Tod Cooperman, PharmacyChecker President
It looks like PharmacyChecker’s Tod Cooperman has gone into full panic mode following the indictment of one of his key management team. Over the last couple of days, I’ve received calls from news outlets that published the joint news release we issued with the US Chamber and the Alliance for Safe Online Pharmacies about the indictment of Ram Kamath, one of PharmacyChecker’s top people. They told me that Mr. Cooperman has been calling them multiple times, screaming at them, demanding that they take down the press release, and threatening legal action against them unless they accede to his request.

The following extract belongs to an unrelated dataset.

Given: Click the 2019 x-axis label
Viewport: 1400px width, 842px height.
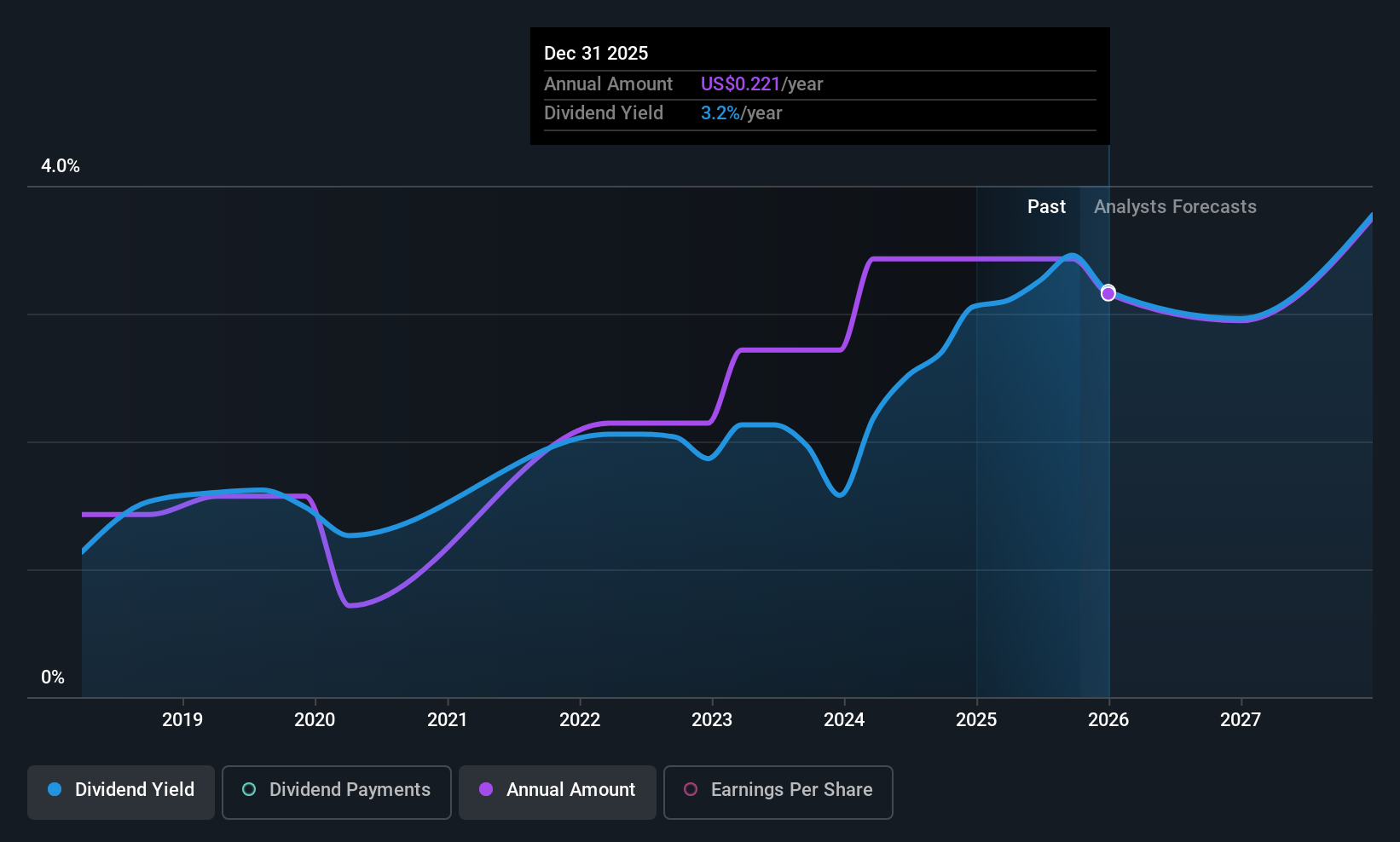Looking at the screenshot, I should (x=182, y=719).
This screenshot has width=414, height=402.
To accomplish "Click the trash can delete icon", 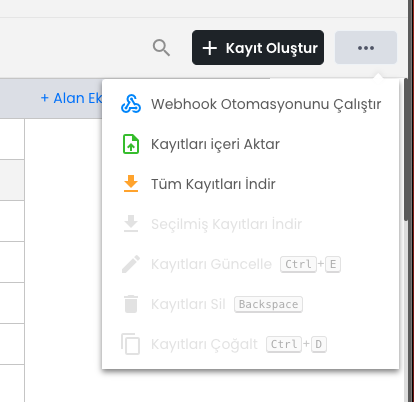I will click(x=131, y=304).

One of the news outlets wrote this to me earlier today.
Tod Cooperman of PharmacyChecker remains persistent in requesting that we remove the release and take corrective action. He is now threatening legal action against (our news outlet) and all parties “involved in this libel.”
Funny how PharmacyChecker has always been such a supporter of free speech and the open Internet. I guess that only goes so far.
Mr. Kamath’s alleged activities — accepting an all-expenses paid trip from CanadaDrugs to Barbados to “inspect” their facilities; concealing counterfeit cancer medicines in his garage for CanadaDrugs, and then certifying CanadaDrugs as “legitimate” — were to have occurred in December 2011. As part of his reported threats to the news media regarding our press release (which refer to Mr. Kamath as an “Executive” of PharmacyChecker), Mr. Cooperman has apparently claimed that Ram Kamath was only a “consultant” to PharmacyChecker, thus simultaneously distancing PharmacyChecker (and himself) from Kamath, throwing Kamath under the bus, and using the claim that Kamath was only a consultant to get the news media to pull the press release. But is Mr. Cooperman telling the truth?
Well, unfortunately for Mr. Cooperman, we’ve got a few historic screenshots lying around.
Here’s the screenshot of PharmacyChecker’s “About Us” page from November 26, 2011. The text is a little small below, but it contains a “Key Management” section with just three people: Tod Cooperman, President; Gabriel Levitt, Vice President; and Ram Kamath, Director of Pharmacy Policy and International Verifications. As far as I can tell, Mr. Cooperman considered Mr. Kamath one of his “Key Managers.”
Mr. Cooperman may wish to explain how he considered Mr. Kamath a “Key Manager” during the time that he was hiding counterfeit drugs in his garage, but once that key manager gets indicted, he becomes only a “consultant.”